Professor Kemp and his team’s research also demonstrated how change of use of oil assets such as pipelines could make a major contribution to enhancing the possibility that CO2 carbon capture and storage could become economically viable. Kemp’s research has informed recent initiatives made by oil company operators and the Oil and Gas Authority (OGA) and has provided key guidance relating to the cost advantages from the reuse of oil-related infrastructure facilities to meet Net Zero emissions goals.
Improving the transparency of housing markets in the UK and overseas
Rainer Schulz, Martin Wersing and Martin Hoesli
Housing markets require reliable and accessible information on price trends and market values to work efficiently.

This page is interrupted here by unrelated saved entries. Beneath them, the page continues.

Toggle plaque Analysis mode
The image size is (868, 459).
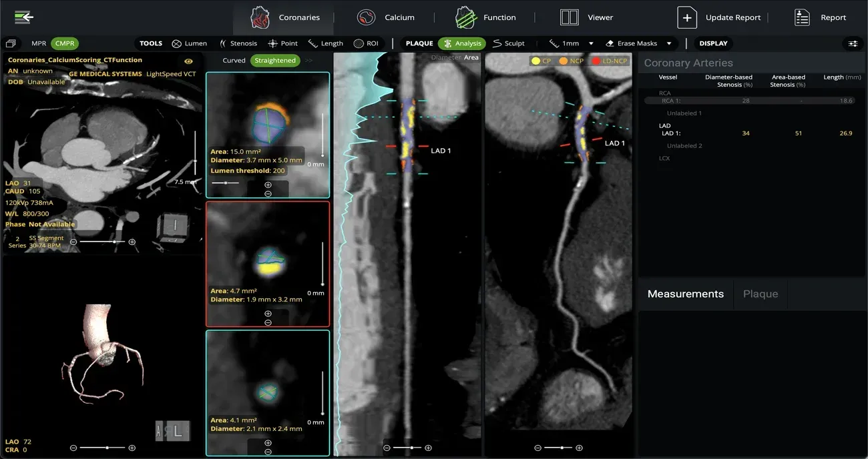(461, 43)
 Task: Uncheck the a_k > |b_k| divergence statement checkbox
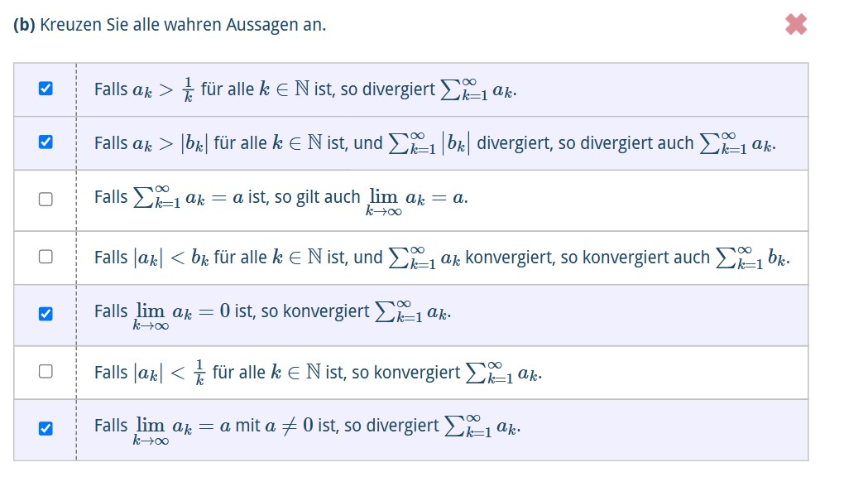[x=46, y=142]
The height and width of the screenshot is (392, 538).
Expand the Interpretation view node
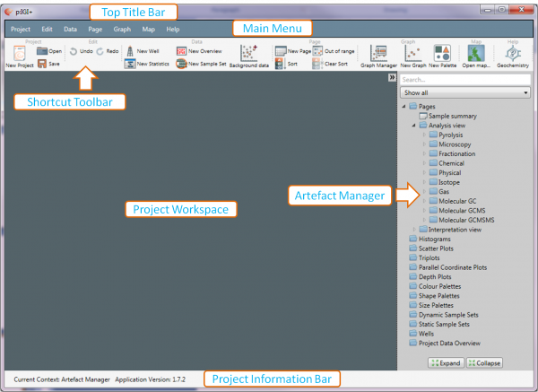413,230
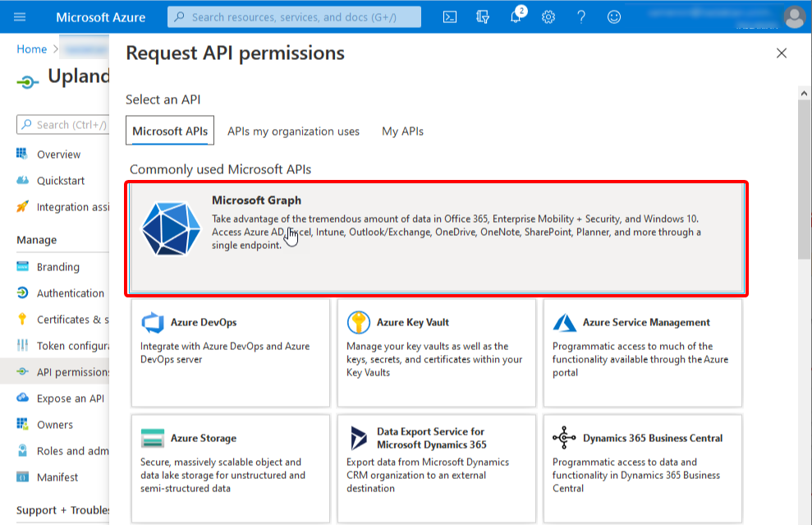
Task: Select the Microsoft Graph API tile
Action: [x=437, y=238]
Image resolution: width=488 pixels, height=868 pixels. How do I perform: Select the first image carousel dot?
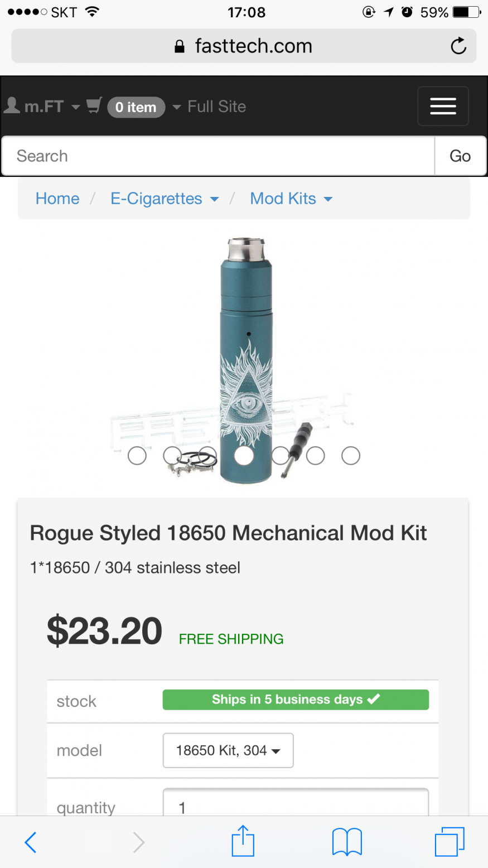[137, 456]
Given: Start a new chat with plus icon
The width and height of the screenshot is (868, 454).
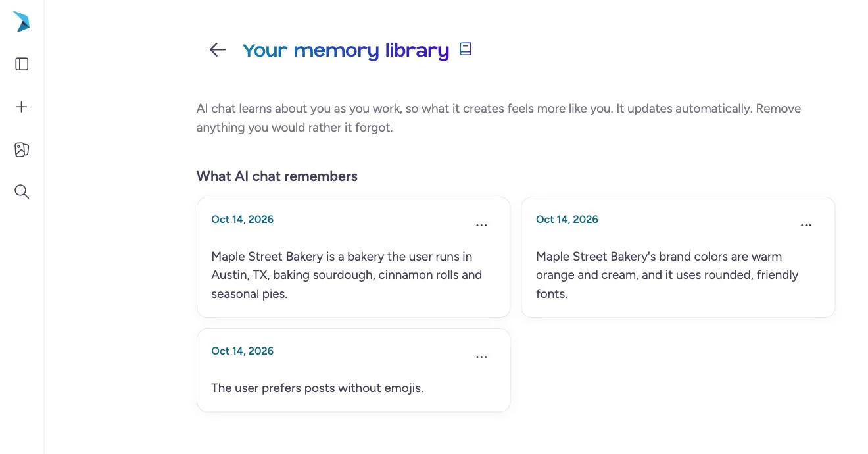Looking at the screenshot, I should 22,107.
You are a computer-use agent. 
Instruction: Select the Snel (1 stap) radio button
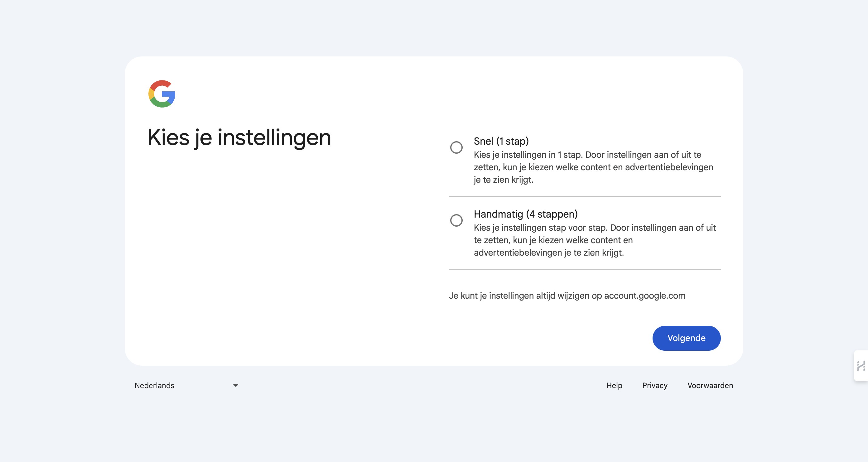[x=456, y=147]
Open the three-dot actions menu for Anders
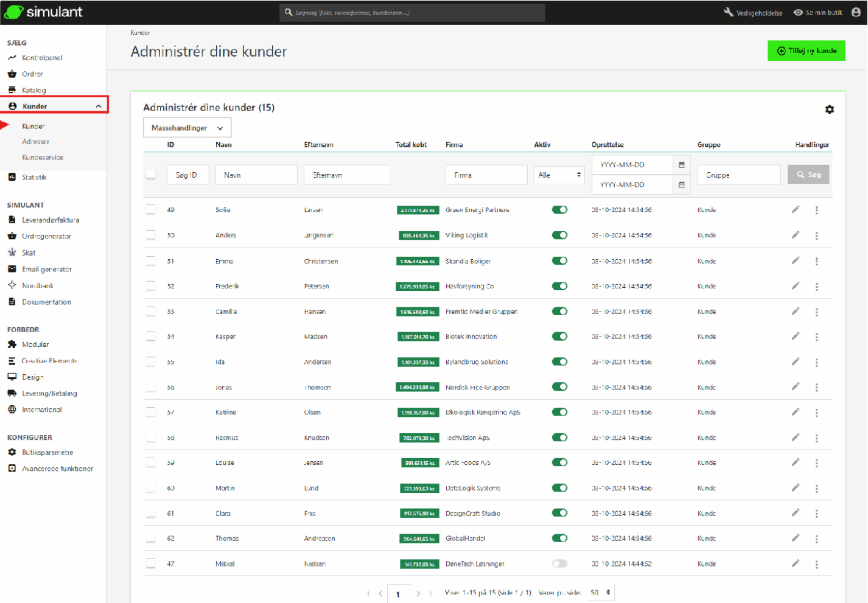 coord(816,235)
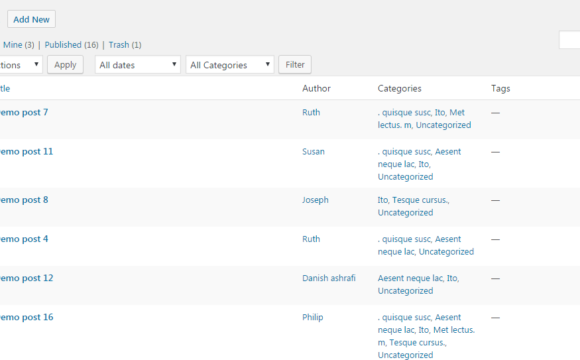Viewport: 580px width, 360px height.
Task: Click the search input field at top right
Action: 570,40
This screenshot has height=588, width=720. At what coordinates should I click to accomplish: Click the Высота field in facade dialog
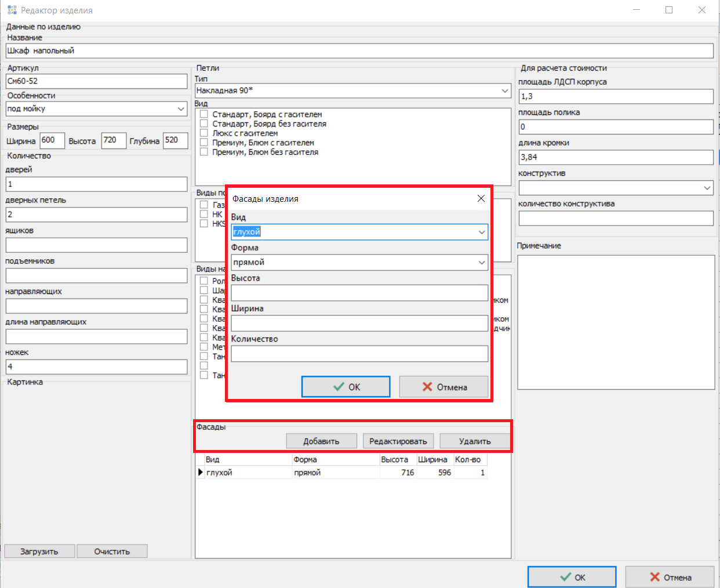(359, 293)
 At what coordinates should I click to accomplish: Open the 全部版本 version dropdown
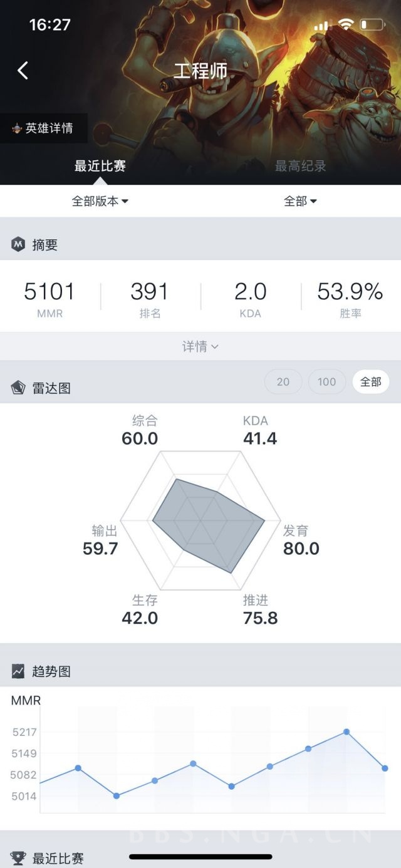pos(100,201)
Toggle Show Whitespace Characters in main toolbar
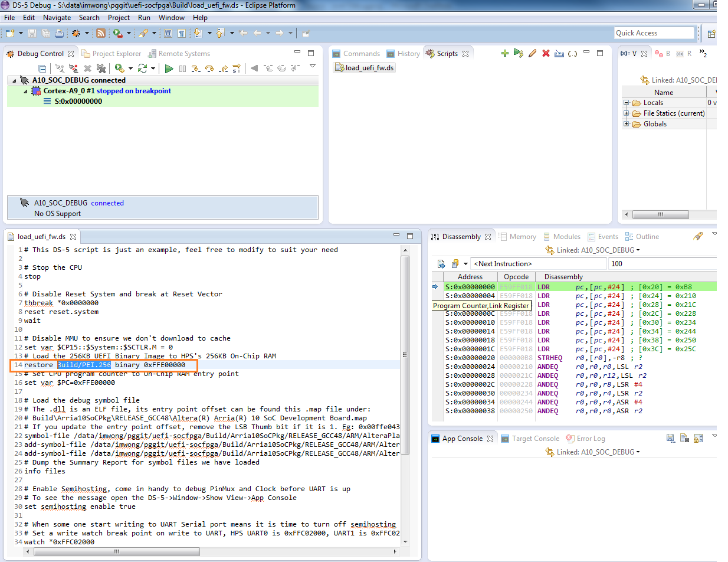Viewport: 728px width, 562px height. pyautogui.click(x=182, y=34)

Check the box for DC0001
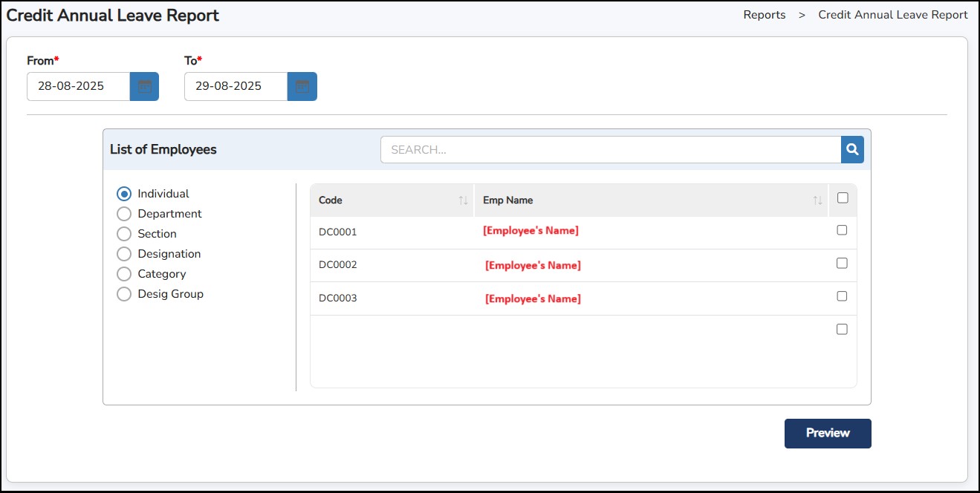(x=842, y=230)
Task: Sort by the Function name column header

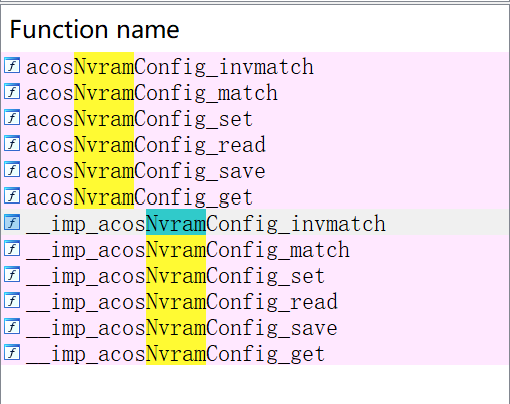Action: 95,29
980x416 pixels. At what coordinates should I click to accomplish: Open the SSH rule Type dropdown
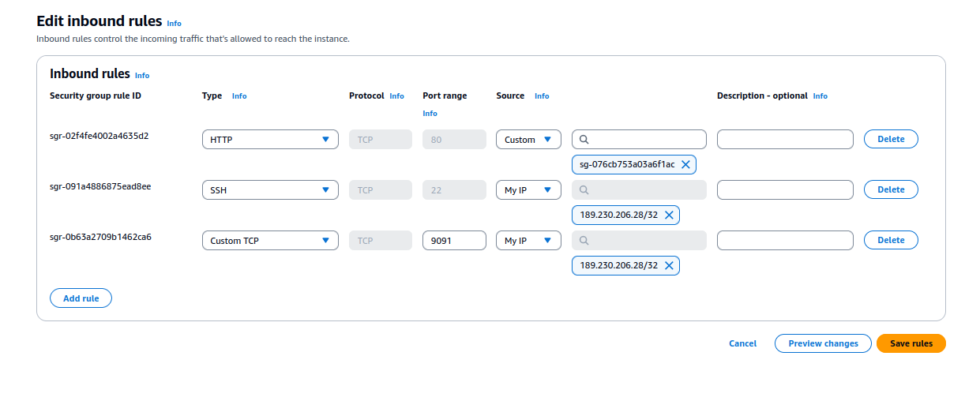270,190
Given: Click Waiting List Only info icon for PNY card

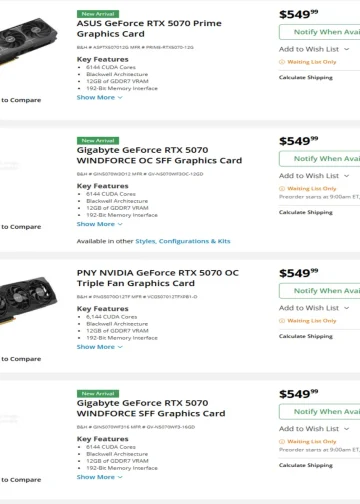Looking at the screenshot, I should (282, 321).
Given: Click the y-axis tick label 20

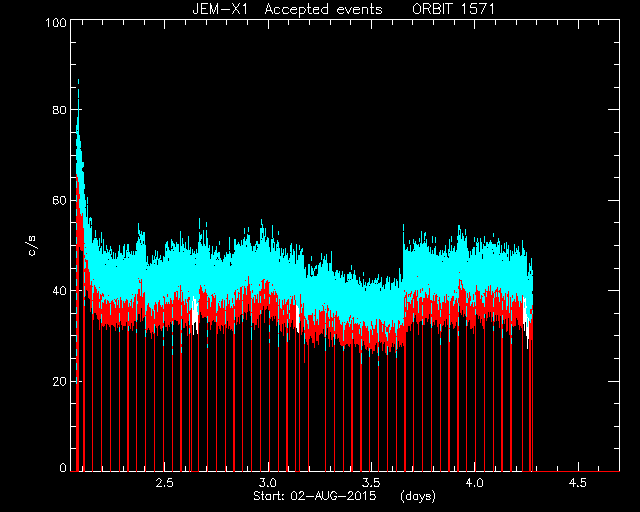Looking at the screenshot, I should (60, 381).
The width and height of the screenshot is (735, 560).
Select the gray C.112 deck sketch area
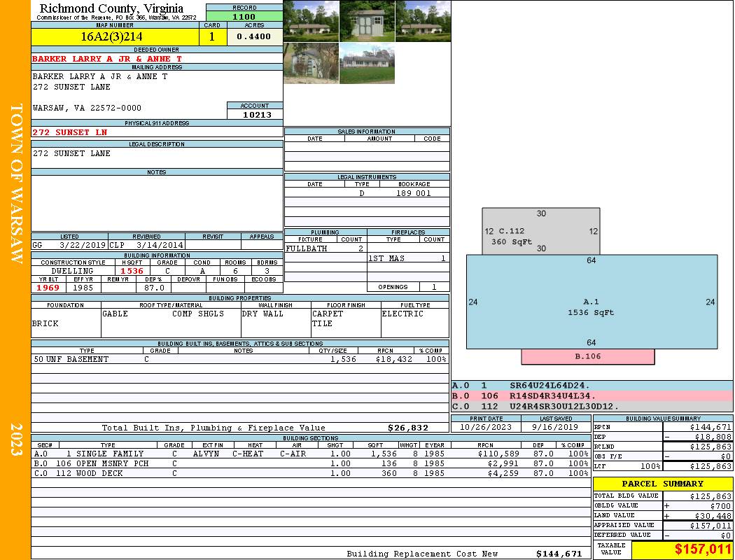[540, 232]
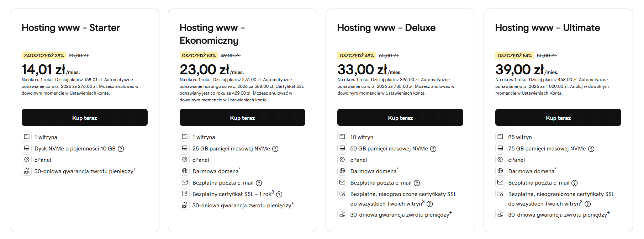
Task: Click help icon next to 50 GB NVMe storage
Action: click(x=433, y=149)
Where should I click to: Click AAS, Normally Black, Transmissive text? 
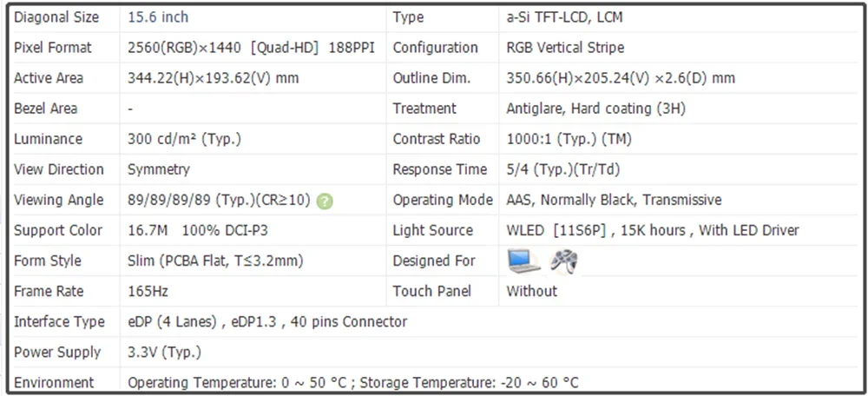[614, 200]
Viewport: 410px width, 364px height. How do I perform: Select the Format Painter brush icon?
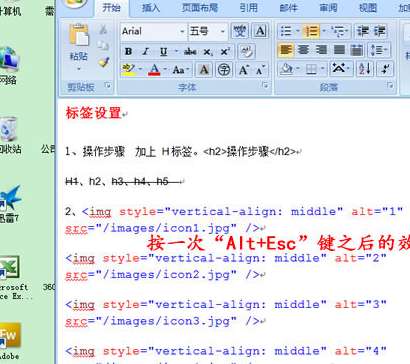[104, 62]
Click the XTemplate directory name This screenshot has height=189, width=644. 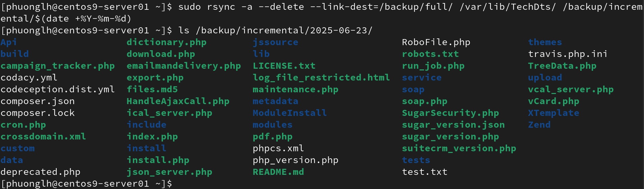click(x=553, y=113)
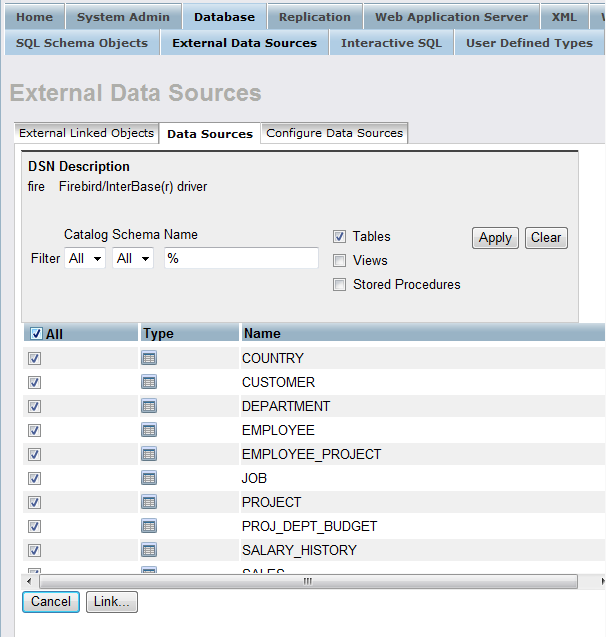
Task: Uncheck the Tables filter checkbox
Action: point(340,237)
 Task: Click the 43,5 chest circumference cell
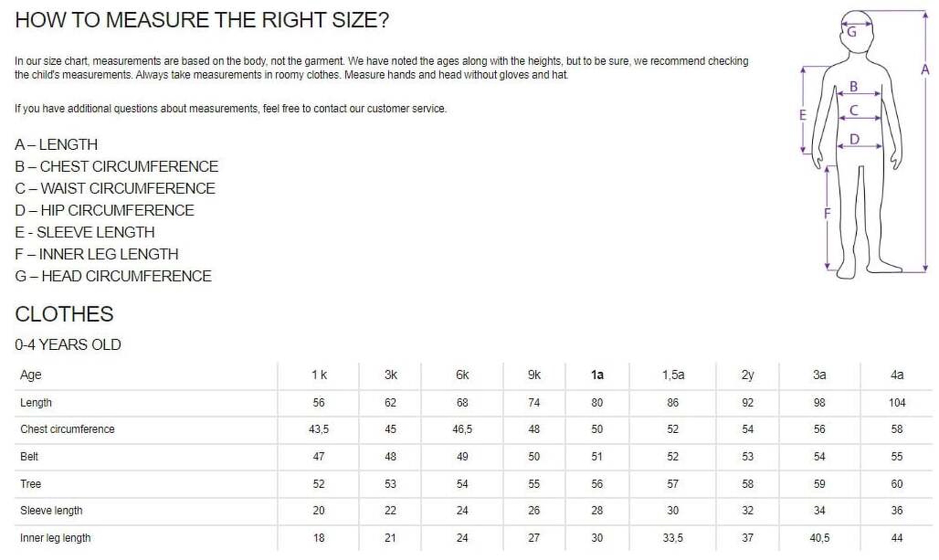(x=319, y=429)
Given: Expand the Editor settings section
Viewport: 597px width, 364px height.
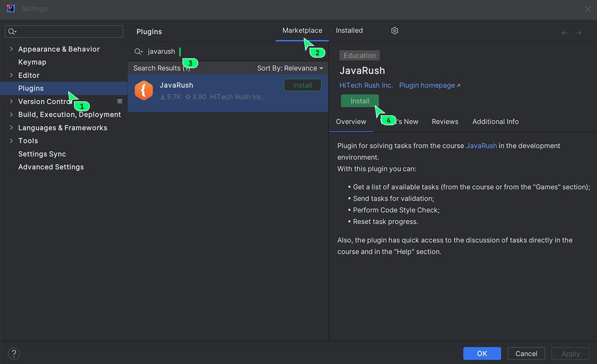Looking at the screenshot, I should click(x=12, y=75).
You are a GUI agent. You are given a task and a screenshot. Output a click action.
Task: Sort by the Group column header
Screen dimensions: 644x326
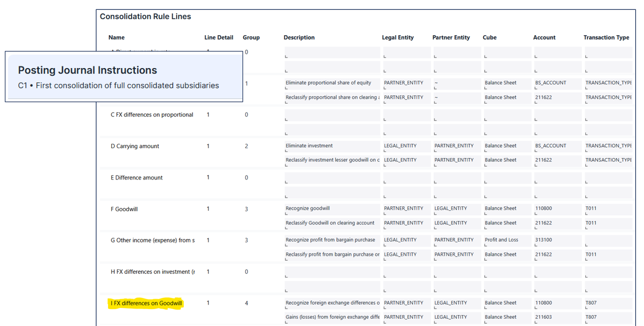pyautogui.click(x=251, y=37)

The University of Aberdeen Business School has conducted methodologically robust research on house price indices and automated valuation models (AVMs) that has examined how such indices and valuation models should be constructed and implemented to be accurate and timely in order to address the needs of end-users. Property owners and would-be owners, solicitors, developers, and local politicians are all interested in reliable and timely information on price trends, market sentiment, and estimates of market values of specific properties. The University of Aberdeen Business School has also been actively involved in the development and production of price indices and valuation models in Scotland, more widely Switzerland and Germany.
Increasing uptake of free eye examinations among Scotland’s poorer citizens
Alexandros Zangelidis, Heather Dickey, Divine Ikenwilo, Patricia Norwood and Verity Watson
Research led by the University of Aberdeen Economics department on the 2006 Scottish eyecare reform has highlighted the role of socio-economic inequalities in limiting uptake of eye examinations in Scotland. Key policymakers, such as the Scottish Government, Optometry Scotland and Royal National Institute of Blind People (RNIB) Scotland, have now acknowledged the importance of addressing these disparities and are seeking to introduce an alternative strategy. The research underpinning this case study has (1) shaped the focus of current RNIB Scotland and Scottish Government awareness-raising campaigns, (2) influenced the methodologies and practices of the Public Health Scotland Data and Intelligence division in Scotland in the way eyecare data are reported, (3) led to the establishment of the Scottish Eyecare for Everyone (SEE) nationwide network for the advancement of eyecare in Scotland, and (4) informed discussions on the current and future funding of General Ophthalmic Services through the Scottish budget.
Taxation and Investment in the Maturing UK Continental Shelf
Alex Kemp, Sola Kasim and Linda Stephen
Research on North Sea oil tax, led by Professor Kemp at the University of Aberdeen (2005-2019), was instrumental in informing major reviews by the UK Treasury and underpinning key decisions made by both the Scottish and UK Governments regarding the UK Continental Shelf (UKCS), including introduction of Transferable Tax History (TTH) to support late life field asset transactions. Furthermore, Kemp’s research underpinned acknowledgement by the Oil and Gas Authority (OGA) that the investment hurdles for the UKCS should take into account significant capital rationing and its impact on investment decisions in the UKCS.